### Material supplied
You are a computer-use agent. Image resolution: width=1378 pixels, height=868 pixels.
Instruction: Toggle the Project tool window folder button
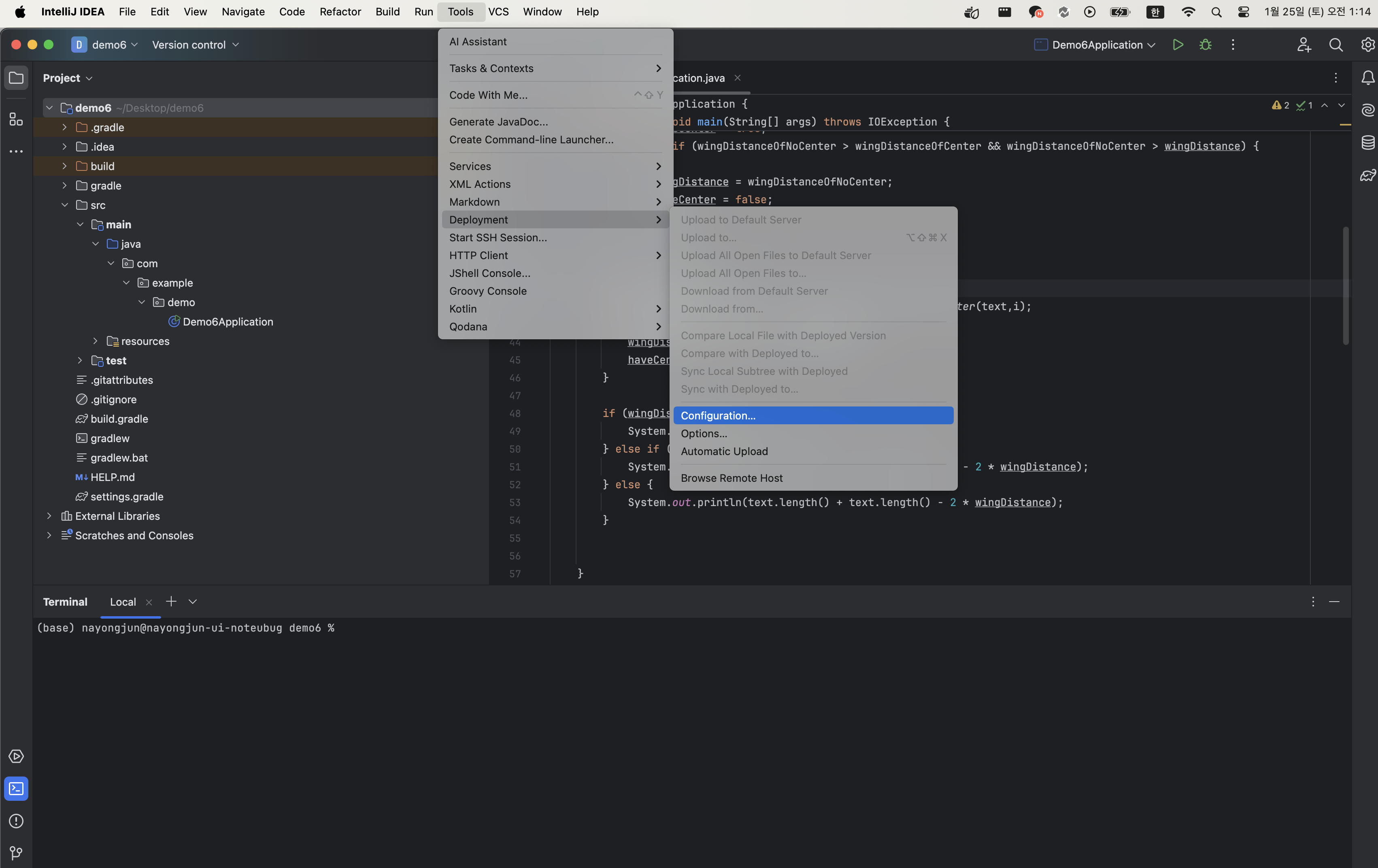point(16,78)
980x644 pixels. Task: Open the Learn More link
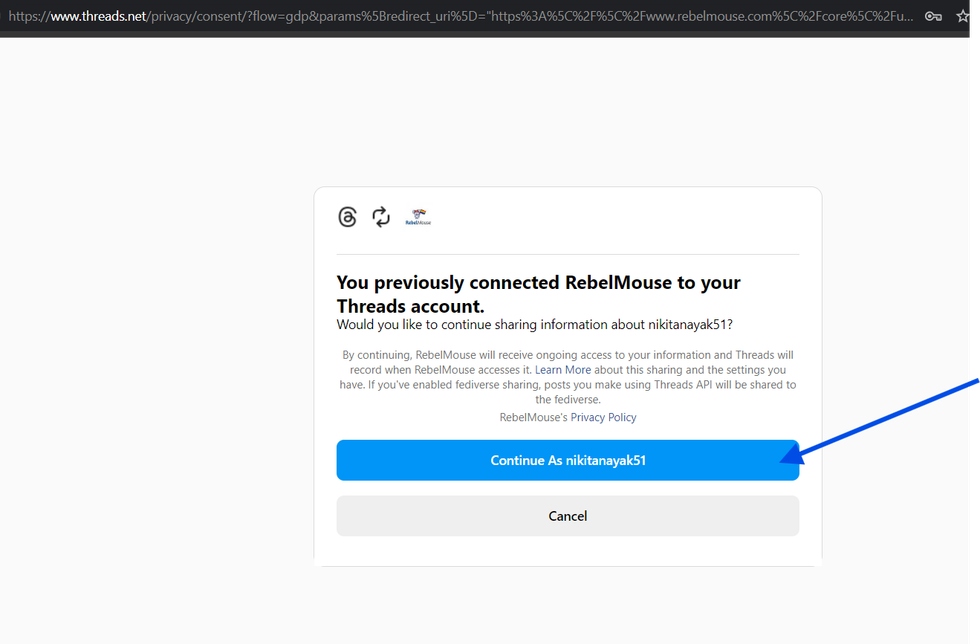[563, 370]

### Task to complete
Output the entries above as a two-column CSV with the columns text and answer, giving one row per entry with its text and its answer, each in a double-quoted field with line breaks turned into spaces. Include every entry, and leave the pictures out.

### Task answer
text,answer
"You are a computer-use agent. Image resolution: width=1378 pixels, height=868 pixels. Instruction: Toggle the Project tool window folder button","point(16,78)"
"980x644 pixels. Task: Open the Learn More link","[563, 370]"